Reproduce the following records word for word.

**Task data**
+ + + + + + +
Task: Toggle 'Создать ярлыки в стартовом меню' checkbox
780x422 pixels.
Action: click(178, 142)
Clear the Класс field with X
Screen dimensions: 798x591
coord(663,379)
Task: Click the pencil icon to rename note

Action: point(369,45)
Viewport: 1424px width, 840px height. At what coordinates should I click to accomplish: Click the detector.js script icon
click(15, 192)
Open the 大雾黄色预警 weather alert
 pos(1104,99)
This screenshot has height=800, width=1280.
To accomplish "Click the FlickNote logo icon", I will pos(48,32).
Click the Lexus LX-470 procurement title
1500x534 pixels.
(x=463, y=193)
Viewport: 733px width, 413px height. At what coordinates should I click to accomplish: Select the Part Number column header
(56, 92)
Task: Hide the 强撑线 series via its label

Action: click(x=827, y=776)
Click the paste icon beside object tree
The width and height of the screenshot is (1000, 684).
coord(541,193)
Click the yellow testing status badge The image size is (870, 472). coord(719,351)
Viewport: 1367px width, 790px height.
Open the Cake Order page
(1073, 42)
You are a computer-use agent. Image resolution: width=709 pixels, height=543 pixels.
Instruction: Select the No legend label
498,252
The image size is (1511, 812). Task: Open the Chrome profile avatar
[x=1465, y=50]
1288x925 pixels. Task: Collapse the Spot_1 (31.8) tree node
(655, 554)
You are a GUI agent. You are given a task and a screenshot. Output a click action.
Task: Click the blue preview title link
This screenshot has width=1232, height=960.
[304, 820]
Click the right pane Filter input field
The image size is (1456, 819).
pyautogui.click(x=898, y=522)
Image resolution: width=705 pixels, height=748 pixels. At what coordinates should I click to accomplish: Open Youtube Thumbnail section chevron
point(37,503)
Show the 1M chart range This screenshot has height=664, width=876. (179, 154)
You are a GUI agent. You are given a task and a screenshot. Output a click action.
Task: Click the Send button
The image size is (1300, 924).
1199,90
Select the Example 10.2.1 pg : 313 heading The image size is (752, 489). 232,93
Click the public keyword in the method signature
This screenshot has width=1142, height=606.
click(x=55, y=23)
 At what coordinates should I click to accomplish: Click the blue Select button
+ + + + + + +
**Written answer**
Task: Toggle 'Создать ярлыки в стартовом меню' checkbox
780x422 pixels.
Action: click(178, 142)
Clear the Класс field with X
Screen dimensions: 798x591
coord(663,379)
Task: Click the pencil icon to rename note

Action: point(369,45)
Viewport: 1424px width, 840px height. At what coordinates should I click to accomplish: Click the detector.js script icon
click(15, 192)
Open the 大雾黄色预警 weather alert
 pos(1104,99)
This screenshot has height=800, width=1280.
To accomplish "Click the FlickNote logo icon", I will pos(48,32).
Click the Lexus LX-470 procurement title
1500x534 pixels.
(x=463, y=193)
Viewport: 733px width, 413px height. At what coordinates should I click to accomplish: Select the Part Number column header
(56, 92)
Task: Hide the 强撑线 series via its label

Action: click(x=827, y=776)
Click the paste icon beside object tree
The width and height of the screenshot is (1000, 684).
coord(541,193)
Click the yellow testing status badge The image size is (870, 472). coord(719,351)
Viewport: 1367px width, 790px height.
Open the Cake Order page
(1073, 42)
You are a computer-use agent. Image resolution: width=709 pixels, height=543 pixels.
Instruction: Select the No legend label
498,252
The image size is (1511, 812). Task: Open the Chrome profile avatar
[x=1465, y=50]
1288x925 pixels. Task: Collapse the Spot_1 (31.8) tree node
(655, 554)
You are a GUI agent. You are given a task and a screenshot. Output a click action.
Task: Click the blue preview title link
This screenshot has width=1232, height=960.
[304, 820]
Click the right pane Filter input field
The image size is (1456, 819).
pyautogui.click(x=898, y=522)
Image resolution: width=705 pixels, height=748 pixels. At what coordinates should I click to accomplish: Open Youtube Thumbnail section chevron
point(37,503)
Show the 1M chart range This screenshot has height=664, width=876. (179, 154)
You are a GUI agent. You are given a task and a screenshot. Output a click action.
Task: Click the Send button
The image size is (1300, 924).
1199,90
Select the Example 10.2.1 pg : 313 heading The image size is (752, 489). 232,93
Click the public keyword in the method signature
This screenshot has width=1142, height=606.
click(x=55, y=23)
 At what coordinates should I click to accomplish: Click the blue Select button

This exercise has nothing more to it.